■ **Problem set**:
1. Reproduce the stretch of the passage on Ma Gu from "Hellmut Wilhelm's book" through "(2002:267, fn. 487)".
2. According to the passage on Ma Gu, what is the Way of Infinite Harmony?
3. Carry the passage on Ma Gu forward from its final sentence.

■ **Text under study**:
■ ■ ■ ■ ■ ■ ■

Ma Gu - Hemp Goddess?

Hemp Goddess?

Ma Gu can be literally translated "Hemp Goddess/Priestess". The Way of Infinite Harmony is a modern Taoist sect that worships Ma Gu and espouses the spiritual use of cannabis.

Hellmut Wilhelm's book review (1944:213) of Eberhard's original German book (1943) suggested that Ma Gu was associated with cannabis. Eberhard dismissed this hypothesis in the English version.

I have no indication that the goddess ever was a goddess of the hemp plant (ma) as H. Wilhelm surmised (Monumenta Serica vol. 9, p. 213 note 9). She often wears aboriginal attire, a dress with a collar made of leaves, but not of hemp, which only sometimes has developed, according to a late fashion into a cape of cloth. (1968:125)

Campany mentions the Chinese use of ma "hemp" fibers as a weaving material.

(Note also her shimmering, multicolored gown, "not of this world"; but we are told that it was not woven, at least not in an ordinary way.) I know of no attempt to explain the name Ma gu (literally, "the Hemp Maiden"). (2002:267, fn. 487)

The historian and sinologist Joseph Needham connected myths about Ma Gu "the Hemp Damsel" with early Daoist religious usages of cannabis. Cannabis sativa is described by the oldest Chinese pharmacopeia, the (ca. 100 CE) Shennong Bencaojing 神農本草經 ("Shennong's Materia Medica Classic").

■ ■ ■ ■ ■ ■ ■

■ **Dataset records**:
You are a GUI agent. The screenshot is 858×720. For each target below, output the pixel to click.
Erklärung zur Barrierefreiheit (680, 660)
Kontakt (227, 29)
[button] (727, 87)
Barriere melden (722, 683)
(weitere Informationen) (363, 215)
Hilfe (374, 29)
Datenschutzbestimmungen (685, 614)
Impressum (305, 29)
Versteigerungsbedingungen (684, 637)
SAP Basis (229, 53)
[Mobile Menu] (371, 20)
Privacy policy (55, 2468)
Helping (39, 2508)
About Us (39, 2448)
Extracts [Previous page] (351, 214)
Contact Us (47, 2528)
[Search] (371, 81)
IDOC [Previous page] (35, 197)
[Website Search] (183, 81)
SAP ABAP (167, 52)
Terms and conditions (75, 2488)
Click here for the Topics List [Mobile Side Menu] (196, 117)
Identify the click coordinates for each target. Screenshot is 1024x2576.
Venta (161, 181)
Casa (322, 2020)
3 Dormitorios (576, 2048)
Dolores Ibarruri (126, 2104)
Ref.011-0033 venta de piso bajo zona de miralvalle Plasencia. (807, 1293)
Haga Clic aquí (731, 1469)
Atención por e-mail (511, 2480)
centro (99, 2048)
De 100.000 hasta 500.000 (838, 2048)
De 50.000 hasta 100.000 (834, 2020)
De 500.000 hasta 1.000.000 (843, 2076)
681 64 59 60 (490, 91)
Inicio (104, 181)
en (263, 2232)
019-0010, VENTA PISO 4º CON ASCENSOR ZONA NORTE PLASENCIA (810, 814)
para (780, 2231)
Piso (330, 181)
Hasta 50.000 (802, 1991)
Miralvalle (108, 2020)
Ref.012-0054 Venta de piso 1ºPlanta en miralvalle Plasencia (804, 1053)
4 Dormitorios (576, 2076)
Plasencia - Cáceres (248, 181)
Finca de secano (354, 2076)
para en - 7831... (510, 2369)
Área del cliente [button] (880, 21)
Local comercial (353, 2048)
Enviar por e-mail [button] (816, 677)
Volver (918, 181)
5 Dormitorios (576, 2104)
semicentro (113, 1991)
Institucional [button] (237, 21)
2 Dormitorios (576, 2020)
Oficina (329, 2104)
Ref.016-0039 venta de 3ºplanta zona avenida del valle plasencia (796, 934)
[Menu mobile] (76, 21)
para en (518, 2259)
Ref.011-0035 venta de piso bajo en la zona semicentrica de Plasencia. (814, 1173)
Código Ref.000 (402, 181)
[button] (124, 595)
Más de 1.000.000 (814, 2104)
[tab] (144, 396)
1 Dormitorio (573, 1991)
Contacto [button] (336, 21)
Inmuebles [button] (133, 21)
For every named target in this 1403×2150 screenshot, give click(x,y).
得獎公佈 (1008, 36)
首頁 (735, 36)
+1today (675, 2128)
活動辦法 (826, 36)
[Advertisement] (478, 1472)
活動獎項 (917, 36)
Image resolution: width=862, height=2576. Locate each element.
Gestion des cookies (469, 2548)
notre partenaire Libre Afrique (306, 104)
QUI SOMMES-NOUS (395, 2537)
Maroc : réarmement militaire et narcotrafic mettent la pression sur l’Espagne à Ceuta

■ ■ ■ ■ ■ ■ ■

■ **Answer list**:
1.
Hellmut Wilhelm's book review (1944:213) of Eberhard's original German book (1943) suggested that Ma Gu was associated with cannabis. Eberhard dismissed this hypothesis in the English version.

I have no indication that the goddess ever was a goddess of the hemp plant (ma) as H. Wilhelm surmised (Monumenta Serica vol. 9, p. 213 note 9). She often wears aboriginal attire, a dress with a collar made of leaves, but not of hemp, which only sometimes has developed, according to a late fashion into a cape of cloth. (1968:125)

Campany mentions the Chinese use of ma "hemp" fibers as a weaving material.

(Note also her shimmering, multicolored gown, "not of this world"; but we are told that it was not woven, at least not in an ordinary way.) I know of no attempt to explain the name Ma gu (literally, "the Hemp Maiden"). (2002:267, fn. 487)

2. A modern Taoist sect that worships Ma Gu and espouses the spiritual use of cannabis.

3.
The flowers when they burst (when the pollen is scattered) are called 麻蕡 or 麻勃 . The best time for gathering is the 7th day of the 7th month. The seeds are gathered in the 9th month. The seeds which have entered the soil are injurious to man. It grows on Mount Tai. (tr. Bretschenider 1895:378)

Needham (1974:152) pointed out that Ma Gu was goddess of Shandong's sacred Mount Tai, where cannabis "was supposed to be gathered on the seventh day of the seventh month, a day of seance banquets in the Taoist communities." The (ca. 570 CE) Daoist encyclopedia Wushang Biyao 無上秘要 ("Supreme Secret Essentials", Needham 1974:150) records that cannabis was added into ritual censers.

The Shangqing School of Daoism provides a good example. Yang Xi 楊羲 (330-386 CE) was "aided almost certainly by cannabis" (Needham 1974:151) in writing the Shangqing scriptures during nightly visitations by Daoist "immortals". Tao Hongjing 陶弘景 (456-536 CE), who edited the official Shangqing canon, also recorded (Mingyi bielu 名醫別錄 "Supplementary Records of Famous Physicians", tr. Needham 1974:151), "Hemp-seeds ( 麻勃) are very little used in medicine, but the magician-technicians ( 術家) say that if one consumes them with ginseng it will give one preternatural knowledge of events in the future."

Needham concluded,

Thus all in all there is much reason for thinking that the ancient Taoists experimented systematically with hallucinogenic smokes, using techniques which arose directly out of liturgical observance. … At all events the incense-burner remained the centre of changes and transformations associated with worship, sacrifice, ascending perfume of sweet savour, fire, combustion, disintegration, transformation, vision, communication with spiritual beings, and assurances of immortality. Wai tan and nei tan met around the incense-burner. Might one not indeed think of it as their point of origin? (1974:154)

Waidan "outer alchemy" and neidan "inner alchemy" are the divisions of Chinese alchemy.

The cultural and linguistic origins of Ma Gu remain open questions.